Early programming was highly dependent upon the underlying hardware. Programmers would manipulate data on what was effectively a register-by-register basis, executing [relatively] simple assembly commands to alter the information. With increasing computational power has come higher levels of abstraction, slowly freeing developers from the complexities of hardware, allowing effort to be focused on higher-level concerns.
Working with a modern, managed, programming language, one no longer needs to worry about assembly, about memory allocation or destruction, about paging or class loading, or a host of problems stemming from the operation of lower abstraction layers. This seems an inevitable, and generally beneficial trend. Developers can focus more on the busines problem and less on the technical.

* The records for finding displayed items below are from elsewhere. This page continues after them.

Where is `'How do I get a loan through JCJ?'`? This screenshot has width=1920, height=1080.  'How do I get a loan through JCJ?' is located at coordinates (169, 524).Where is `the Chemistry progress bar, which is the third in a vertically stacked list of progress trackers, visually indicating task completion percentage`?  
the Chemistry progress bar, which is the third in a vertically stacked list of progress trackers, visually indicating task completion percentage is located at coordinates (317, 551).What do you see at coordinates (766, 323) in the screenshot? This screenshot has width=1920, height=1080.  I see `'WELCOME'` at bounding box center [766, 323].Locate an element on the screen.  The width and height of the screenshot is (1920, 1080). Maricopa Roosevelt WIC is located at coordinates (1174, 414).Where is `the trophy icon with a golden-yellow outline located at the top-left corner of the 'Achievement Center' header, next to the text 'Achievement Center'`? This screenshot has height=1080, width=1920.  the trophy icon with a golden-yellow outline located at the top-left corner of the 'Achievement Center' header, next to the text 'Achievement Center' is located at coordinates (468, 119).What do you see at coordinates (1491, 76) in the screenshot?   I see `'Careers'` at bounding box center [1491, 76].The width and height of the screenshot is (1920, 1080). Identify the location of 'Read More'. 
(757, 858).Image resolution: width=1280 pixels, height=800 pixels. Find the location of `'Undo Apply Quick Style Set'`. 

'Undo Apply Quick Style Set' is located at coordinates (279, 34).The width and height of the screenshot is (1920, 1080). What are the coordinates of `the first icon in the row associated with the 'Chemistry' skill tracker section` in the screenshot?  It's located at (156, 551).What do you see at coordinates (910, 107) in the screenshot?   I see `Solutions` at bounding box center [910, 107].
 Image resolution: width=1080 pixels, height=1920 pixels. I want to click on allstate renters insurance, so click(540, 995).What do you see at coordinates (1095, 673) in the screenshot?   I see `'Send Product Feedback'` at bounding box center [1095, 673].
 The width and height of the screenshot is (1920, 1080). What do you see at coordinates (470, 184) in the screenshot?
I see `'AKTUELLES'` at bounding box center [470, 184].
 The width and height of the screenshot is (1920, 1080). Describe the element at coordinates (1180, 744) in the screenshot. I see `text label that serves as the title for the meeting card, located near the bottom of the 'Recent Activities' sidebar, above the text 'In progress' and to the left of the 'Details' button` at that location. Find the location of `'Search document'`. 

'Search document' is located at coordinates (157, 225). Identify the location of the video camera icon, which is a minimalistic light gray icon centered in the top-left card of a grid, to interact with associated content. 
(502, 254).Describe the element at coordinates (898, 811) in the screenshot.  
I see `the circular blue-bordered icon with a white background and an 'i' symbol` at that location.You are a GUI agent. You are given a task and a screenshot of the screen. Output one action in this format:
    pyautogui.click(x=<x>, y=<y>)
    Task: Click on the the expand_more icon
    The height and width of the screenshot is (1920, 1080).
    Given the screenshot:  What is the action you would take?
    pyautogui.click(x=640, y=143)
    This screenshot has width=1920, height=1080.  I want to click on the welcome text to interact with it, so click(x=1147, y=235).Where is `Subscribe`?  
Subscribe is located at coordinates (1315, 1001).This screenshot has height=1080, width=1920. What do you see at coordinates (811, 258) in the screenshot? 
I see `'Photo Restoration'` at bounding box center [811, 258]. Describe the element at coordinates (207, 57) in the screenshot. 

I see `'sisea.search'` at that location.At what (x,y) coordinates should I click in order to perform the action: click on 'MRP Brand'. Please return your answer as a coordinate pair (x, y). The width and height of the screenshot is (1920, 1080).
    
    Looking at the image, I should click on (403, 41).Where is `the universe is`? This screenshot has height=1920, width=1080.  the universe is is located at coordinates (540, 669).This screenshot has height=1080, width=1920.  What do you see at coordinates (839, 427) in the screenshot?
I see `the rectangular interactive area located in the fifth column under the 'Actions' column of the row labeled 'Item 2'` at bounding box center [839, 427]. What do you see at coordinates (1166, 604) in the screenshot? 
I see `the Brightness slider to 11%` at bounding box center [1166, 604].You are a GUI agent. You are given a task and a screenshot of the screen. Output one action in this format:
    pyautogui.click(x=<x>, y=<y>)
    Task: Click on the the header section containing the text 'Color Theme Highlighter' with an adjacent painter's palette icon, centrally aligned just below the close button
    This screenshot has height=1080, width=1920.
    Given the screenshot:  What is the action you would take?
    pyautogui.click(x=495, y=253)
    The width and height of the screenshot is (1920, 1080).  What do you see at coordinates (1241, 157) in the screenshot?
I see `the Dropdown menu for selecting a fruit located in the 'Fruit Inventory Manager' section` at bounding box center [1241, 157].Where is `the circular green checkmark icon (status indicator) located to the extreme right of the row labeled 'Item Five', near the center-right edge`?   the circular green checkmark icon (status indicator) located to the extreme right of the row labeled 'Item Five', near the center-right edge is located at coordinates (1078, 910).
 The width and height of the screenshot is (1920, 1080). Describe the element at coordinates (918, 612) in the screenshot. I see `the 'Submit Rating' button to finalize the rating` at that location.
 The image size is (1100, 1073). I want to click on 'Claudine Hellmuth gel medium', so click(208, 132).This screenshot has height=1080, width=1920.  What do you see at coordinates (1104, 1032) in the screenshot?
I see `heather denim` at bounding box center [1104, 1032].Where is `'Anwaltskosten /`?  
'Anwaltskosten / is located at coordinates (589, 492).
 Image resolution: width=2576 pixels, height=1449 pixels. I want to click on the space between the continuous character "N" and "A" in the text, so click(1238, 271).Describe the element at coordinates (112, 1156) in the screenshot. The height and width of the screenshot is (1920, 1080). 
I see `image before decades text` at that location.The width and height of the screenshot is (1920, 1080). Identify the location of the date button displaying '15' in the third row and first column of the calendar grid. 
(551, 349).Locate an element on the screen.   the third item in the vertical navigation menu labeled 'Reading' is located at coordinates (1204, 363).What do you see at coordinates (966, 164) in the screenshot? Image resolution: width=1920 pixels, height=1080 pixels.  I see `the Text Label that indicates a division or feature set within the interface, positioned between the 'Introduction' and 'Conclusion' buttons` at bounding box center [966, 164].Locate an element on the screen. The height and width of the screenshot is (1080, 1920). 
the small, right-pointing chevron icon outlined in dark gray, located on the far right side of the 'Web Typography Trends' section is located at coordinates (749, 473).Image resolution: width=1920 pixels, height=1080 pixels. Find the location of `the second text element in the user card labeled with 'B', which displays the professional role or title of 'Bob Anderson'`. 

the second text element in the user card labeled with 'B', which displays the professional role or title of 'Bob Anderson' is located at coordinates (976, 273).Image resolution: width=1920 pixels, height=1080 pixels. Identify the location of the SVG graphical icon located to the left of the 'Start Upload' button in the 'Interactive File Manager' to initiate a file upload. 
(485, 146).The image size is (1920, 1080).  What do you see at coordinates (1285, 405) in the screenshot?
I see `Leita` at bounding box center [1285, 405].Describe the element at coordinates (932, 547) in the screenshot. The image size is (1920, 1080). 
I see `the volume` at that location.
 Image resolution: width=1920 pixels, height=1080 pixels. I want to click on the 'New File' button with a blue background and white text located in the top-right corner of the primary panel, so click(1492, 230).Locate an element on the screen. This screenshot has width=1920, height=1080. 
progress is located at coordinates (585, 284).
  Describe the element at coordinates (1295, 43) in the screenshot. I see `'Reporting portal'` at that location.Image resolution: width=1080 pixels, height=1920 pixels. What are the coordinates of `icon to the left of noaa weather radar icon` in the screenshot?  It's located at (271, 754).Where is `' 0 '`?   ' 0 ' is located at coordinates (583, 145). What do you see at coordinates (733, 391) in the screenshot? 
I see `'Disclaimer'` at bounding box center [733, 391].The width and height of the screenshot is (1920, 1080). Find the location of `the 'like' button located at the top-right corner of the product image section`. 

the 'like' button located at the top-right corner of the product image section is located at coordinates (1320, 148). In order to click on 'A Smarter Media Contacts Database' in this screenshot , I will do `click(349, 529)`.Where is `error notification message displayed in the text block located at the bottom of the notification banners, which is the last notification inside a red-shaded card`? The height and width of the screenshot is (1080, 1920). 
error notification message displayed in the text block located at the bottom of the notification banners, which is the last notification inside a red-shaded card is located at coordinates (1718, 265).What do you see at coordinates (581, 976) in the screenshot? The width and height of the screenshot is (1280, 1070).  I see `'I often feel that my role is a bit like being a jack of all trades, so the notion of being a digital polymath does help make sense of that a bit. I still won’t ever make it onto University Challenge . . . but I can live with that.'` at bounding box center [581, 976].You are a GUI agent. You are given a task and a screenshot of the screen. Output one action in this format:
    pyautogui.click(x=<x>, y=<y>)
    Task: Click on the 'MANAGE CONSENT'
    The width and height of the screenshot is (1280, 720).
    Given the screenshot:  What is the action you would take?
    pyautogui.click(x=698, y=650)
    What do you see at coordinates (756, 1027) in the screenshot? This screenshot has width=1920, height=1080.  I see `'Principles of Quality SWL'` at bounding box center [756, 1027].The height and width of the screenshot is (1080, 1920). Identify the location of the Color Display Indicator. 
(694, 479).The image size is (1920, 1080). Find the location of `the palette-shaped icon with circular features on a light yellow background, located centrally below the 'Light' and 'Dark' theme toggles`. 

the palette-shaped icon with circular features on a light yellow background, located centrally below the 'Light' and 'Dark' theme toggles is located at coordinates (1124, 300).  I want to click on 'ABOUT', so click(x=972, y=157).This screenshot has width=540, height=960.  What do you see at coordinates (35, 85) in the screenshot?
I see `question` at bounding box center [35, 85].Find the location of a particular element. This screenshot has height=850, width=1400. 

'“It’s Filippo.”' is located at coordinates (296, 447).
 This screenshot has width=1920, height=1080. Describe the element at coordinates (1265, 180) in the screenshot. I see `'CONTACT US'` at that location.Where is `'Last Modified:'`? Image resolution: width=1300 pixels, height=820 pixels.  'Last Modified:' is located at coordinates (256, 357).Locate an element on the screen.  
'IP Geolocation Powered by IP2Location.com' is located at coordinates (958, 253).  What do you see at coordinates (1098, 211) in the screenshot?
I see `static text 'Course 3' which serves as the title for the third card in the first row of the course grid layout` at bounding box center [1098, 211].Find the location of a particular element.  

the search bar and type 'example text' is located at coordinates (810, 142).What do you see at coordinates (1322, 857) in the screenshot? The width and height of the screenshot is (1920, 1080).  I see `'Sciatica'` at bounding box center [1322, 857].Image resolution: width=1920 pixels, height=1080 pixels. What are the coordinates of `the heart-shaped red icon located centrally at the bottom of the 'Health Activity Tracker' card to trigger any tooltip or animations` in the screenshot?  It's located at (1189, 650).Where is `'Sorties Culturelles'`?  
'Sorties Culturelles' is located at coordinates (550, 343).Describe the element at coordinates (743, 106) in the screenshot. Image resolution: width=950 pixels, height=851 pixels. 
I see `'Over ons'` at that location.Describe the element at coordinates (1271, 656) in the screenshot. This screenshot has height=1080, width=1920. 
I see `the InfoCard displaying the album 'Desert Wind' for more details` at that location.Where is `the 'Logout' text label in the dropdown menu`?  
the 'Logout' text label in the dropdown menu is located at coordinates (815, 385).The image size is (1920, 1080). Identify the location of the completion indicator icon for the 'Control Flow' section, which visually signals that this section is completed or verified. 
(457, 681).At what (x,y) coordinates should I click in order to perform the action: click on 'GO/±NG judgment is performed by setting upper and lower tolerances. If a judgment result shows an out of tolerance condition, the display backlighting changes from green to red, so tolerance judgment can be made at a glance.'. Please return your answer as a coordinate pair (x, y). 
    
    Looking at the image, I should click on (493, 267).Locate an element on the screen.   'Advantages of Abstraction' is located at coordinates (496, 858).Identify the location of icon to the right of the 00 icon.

In many ways then, modern parallel programming seems like a step back. Developers are being asked to consider aspects of the hardware they were previously able to ignore (the number of CPUs) and aspects of the data they were previously able to ignore (the relationship betweeen data members necessary for synchronization). Currently, many of our development models are heavy-handed: thread creation and signaling is a comprehensive, though highly error-prone coding style. The predominant abstraction--threading--often entails substantial computational overhead.
An alternate abstraction is a task-based view, often utilized in a fork/join framework. Under this methodology, a developer constructs independent tasks that can be sent to a queue to be processed by a worker thread. The threads themselves represent interfaces to processors and can operate independently of the developer's code.
This has one main advantage and one main disadvantage: on the upside, this method can spawn an optimum number of worker threads for a given system, whereas a traditional thread model entails however many functional threads a developer can identify. Furthermore, since the threads are permanent, there isn't substantial overhead in their creation and destruction. For many concurrent problems, this is an ideal approach, abstracting away the hardware again and simplifying the logical interdependency.
This simplification also reveals its weakness--or perhaps more appropriately, its limitation. For this model to work, each task or work unit must be completely functionally independent. On one hand, this limitation still meets the needs of many (perhaps most) problems requiring heavy parallelism. And unless the computational demands of a program are particularly high, then parallelism shouldn't necessarily be a chief concern. But as I stated, this is a limitation, and there are some types of thread behavior that this prohibits, particularly if multiple threads are dynamically modifying the same data.
Originally, I'd set out to interview Henry Ford, who is in many ways the godfather of modern parallelism: he is the man who optimized the execution of tasks by best mapping it to the available hardware (in this case, manpower). Unfortunately, I only was able to reach his secretary who informed me that "Mr. Ford isn't taking calls from the future. He considers the future too bombastic." Very well. I'd probably spend most of the time whining about Detroit anyway.